A governance model known as the democratic developmental state should be embraced by African countries in order to fast-track their development and pull millions of citizens out of poverty, participants at the Meles Zenawi Foundation’s inaugural symposium on development heard yesterday.
A governance model known as the democratic developmental state should be embraced by African countries in order to fast-track their development and pull millions of citizens out of poverty, participants at the Meles Zenawi Foundation’s inaugural symposium on development heard yesterday.
Bringing together more than 200 delegates from African governments and different institutions in Kigali, the symposium explored a governance theory developed by late Ethiopian Prime Minister Meles Zenawi, which he believed to be key in ending poverty which he saw as Africa’s greatest threat.
The governance model, which late Meles Zenawi developed and applied in Ethiopia to achieve a fast-growing economy and reduce poverty in the country, promotes the state’s prominent role in building robust accountable institutions and facilitating rapid sustainable development.
Yesterday’s symposium in Kigali sought to foster rigorous intellectual debate on issues related to development and governance with participants discussing on what model of governance Africa needs to both get out of poverty and achieve democracy.
Speaking at the symposium, President Paul Kagame reminded participants that Meles Zenawi thought that the government and private sector go hand in hand and so does democracy and development.
"He (Meles Zenawi) rejected the false choice between the state and the market. Every developed economy, without exception, is the fruit of a free market, and a strong developmental state, working in tandem. The orthodoxy of shrinking the state to the bare minimum, and replacing it with externally-funded non-state actor (here you can say NGO), left Africa with no viable path out of poverty,” Kagame said.
He added: "Second, Meles’s starting point was that democracy and development are actually inseparable. There is no trade-off, no choice to be made between them. Indeed, they are almost the same thing.”
Kagame said that many African countries have indeed managed to achieve both democratic governance and economic development despite some critics who fail to grasp that situation.
"While there may be some examples of non-democratic developmental states, they should not be the example for Africa, with all its diversity. You cannot make sense of the development gains that have been recorded in parts of our continent without understanding how deeply our citizens are involved in governance and accountability,” he said.
The President challenged critics of the developmental state to look beyond their prejudice perspective of Africa:
"It is time for clarity. The democratic ideal has been at the heart of our various liberation struggles from the beginning and it has guided us ever since as we build new modern institutions. Ours is the true democracy of citizens, not the false one of institutionalised corruption and division. We cannot be bullied into accepting policies that misrepresent us and do us harm in the end.”
"We cannot afford to apologise for the very things that work for us and make us strong. Deference is too easily mistaken for agreement,” Kagame added.

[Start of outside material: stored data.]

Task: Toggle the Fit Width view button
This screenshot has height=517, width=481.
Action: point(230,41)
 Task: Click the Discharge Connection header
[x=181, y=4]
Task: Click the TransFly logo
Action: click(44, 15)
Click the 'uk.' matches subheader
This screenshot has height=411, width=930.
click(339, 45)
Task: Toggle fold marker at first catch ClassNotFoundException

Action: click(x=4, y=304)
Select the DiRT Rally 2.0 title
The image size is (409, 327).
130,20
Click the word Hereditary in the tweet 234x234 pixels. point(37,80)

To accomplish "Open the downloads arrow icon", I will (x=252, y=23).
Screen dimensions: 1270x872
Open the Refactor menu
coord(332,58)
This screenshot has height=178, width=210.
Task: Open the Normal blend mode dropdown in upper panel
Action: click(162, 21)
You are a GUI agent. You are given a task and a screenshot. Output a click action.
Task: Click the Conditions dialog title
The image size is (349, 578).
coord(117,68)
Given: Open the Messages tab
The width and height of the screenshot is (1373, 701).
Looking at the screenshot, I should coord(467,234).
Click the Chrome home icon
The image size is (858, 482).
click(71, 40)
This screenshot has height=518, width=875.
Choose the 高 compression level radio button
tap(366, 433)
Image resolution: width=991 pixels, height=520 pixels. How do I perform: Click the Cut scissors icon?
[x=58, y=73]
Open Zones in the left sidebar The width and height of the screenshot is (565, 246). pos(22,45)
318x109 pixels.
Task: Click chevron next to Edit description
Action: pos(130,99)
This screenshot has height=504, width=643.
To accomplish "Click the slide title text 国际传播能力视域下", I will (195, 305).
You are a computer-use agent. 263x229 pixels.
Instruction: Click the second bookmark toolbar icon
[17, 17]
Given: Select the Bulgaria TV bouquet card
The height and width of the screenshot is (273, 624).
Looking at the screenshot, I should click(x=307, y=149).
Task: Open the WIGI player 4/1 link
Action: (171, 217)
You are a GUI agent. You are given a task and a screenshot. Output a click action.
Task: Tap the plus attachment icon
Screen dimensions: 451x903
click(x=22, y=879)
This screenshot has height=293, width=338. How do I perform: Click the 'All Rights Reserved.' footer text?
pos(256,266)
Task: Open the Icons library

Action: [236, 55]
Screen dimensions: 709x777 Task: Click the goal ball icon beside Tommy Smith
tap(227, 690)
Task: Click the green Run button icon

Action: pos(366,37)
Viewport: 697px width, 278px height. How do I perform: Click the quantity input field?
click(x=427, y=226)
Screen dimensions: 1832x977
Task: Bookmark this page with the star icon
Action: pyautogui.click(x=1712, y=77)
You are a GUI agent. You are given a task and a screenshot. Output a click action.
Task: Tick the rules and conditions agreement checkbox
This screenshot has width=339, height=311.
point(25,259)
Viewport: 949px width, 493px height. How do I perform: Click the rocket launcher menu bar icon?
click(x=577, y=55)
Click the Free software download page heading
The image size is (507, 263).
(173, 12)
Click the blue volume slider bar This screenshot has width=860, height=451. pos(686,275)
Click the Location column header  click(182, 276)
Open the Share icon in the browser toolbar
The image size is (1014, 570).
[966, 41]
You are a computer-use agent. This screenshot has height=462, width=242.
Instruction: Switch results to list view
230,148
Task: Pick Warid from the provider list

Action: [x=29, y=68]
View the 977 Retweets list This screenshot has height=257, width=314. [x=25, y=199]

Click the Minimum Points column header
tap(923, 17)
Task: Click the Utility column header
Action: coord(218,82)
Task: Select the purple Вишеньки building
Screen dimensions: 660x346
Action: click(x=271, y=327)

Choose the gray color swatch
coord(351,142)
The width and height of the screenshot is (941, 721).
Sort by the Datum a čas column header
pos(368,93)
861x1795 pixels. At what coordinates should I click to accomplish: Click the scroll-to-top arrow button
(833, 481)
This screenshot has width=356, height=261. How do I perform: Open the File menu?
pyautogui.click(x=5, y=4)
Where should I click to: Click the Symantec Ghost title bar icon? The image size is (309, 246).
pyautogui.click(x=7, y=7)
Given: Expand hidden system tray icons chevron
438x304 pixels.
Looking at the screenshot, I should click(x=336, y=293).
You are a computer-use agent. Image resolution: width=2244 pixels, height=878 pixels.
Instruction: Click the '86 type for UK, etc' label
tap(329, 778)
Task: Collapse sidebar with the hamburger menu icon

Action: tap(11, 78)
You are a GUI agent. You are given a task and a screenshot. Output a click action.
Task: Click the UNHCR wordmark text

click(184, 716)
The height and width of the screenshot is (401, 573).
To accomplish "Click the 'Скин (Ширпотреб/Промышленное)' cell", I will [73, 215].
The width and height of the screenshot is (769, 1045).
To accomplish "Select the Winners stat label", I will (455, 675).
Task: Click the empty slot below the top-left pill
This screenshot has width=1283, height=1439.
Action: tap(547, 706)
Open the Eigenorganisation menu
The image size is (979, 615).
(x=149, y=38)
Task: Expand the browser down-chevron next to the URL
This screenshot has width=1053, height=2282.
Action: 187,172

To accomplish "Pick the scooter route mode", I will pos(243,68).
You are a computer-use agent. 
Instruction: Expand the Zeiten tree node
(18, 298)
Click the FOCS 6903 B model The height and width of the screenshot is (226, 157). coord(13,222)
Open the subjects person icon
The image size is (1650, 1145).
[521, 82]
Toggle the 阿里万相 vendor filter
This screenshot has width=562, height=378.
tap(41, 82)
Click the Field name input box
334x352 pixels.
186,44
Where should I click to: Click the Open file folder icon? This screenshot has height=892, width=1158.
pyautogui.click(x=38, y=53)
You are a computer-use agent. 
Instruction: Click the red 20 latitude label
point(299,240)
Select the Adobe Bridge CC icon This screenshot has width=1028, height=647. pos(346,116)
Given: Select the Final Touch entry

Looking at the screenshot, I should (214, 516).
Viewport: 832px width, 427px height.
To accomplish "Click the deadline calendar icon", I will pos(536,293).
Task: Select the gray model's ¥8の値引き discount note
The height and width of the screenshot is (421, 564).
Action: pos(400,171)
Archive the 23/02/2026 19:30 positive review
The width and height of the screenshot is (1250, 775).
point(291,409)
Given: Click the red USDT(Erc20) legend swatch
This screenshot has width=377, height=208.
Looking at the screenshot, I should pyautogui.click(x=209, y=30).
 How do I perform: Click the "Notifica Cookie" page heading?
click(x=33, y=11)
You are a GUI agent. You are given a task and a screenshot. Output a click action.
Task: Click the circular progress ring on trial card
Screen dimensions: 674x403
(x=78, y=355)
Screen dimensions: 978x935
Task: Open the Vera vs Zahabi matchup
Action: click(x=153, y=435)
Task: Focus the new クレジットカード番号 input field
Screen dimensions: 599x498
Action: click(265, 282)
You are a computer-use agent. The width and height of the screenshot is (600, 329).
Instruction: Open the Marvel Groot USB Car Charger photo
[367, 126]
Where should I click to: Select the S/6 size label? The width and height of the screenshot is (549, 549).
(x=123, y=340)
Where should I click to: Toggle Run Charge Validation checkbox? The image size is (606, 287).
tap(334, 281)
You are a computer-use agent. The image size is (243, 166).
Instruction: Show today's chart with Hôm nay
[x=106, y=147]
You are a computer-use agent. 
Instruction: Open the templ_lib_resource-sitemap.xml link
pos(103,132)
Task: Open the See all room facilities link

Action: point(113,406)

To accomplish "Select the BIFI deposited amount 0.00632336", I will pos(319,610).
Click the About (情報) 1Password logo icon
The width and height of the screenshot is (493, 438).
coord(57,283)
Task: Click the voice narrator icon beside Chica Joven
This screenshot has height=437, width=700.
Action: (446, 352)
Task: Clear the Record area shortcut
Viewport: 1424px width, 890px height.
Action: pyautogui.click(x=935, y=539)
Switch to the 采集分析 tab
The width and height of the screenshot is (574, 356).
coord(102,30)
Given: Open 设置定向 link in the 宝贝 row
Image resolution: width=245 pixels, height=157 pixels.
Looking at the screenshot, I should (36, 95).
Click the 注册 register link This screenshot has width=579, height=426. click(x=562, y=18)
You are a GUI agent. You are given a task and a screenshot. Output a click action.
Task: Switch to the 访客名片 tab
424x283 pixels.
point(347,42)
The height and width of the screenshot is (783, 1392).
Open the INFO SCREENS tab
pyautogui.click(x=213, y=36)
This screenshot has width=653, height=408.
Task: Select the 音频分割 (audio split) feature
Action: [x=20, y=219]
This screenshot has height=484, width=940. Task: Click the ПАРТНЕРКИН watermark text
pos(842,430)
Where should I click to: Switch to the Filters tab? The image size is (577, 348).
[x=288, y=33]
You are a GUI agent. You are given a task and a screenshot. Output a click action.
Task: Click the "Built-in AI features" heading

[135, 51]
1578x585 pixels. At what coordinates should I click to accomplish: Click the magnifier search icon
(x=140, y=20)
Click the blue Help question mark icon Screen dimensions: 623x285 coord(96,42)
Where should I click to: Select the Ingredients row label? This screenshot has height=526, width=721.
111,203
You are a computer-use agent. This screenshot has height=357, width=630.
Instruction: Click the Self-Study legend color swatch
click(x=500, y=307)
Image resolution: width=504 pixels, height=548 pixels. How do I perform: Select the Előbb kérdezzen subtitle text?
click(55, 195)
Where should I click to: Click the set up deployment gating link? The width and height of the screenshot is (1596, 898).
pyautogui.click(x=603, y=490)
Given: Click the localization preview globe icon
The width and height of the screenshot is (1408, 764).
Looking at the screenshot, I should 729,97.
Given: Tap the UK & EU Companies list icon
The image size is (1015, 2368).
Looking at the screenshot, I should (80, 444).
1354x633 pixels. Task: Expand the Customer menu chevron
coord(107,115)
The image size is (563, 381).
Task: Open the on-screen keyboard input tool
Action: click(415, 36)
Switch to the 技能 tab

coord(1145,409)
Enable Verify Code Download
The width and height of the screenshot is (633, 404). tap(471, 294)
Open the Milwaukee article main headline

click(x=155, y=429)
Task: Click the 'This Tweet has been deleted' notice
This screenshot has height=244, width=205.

The Prime Minister of Ethiopia, Hailemariam Desalegn, described a democratic developmental state as one characterised by leaders’ obsession for eradicating poverty; including the full commitment within the ruling party and the governing bureaucracy, inclusive and accelerated broad-based growth, fighting corruption, as well as espousing democracy.
The Ethiopian Prime Minister added that the most important element to successful development is the presence of strong leaders who can build the institution and deliver transformation.
The symposium was organised by the Meles Zenawi Foundation in partnership with the African Development Bank (AfDB) and the Government of Rwanda.
The widow of Meles Zenawi, Azeb Mesfin Haile, praised her late husband and President Kagame’s leadership style, describing it as bold.
"The ability to think big, critically and compassionately informed their leadership,” she said.
Both Ethiopia and Rwanda have been developing fast as a result of integrating home-grown solutions in development processes, she said.
The AfDB’s outgoing president, Dr Donald Kaberuka, praised the democratic developmental state as yet another form of governance model that leaders in Africa can emulate to back up their efforts at economic development.
"Development takes place in a context. There is something new for all of us to think about. Today’s discussion is a conversation that is beginning,” he said in an interview shortly after the symposium concluded yesterday evening.
Participating from the audience during a panel towards the end of the symposium, President Kagame also challenged leaders to go beyond the rhetoric of developmental state and to put theories into action.
"What’s wrong with Africa that we must be dictated to, someone must chart our course and we accept it. That is self inflicted,” he said calling on African nations to be at the forefront of solving challenges.
Deliberations from the symposium will be submitted to the African Union, with the expectation that these will feed into the main AU development strategy, Agenda 2063.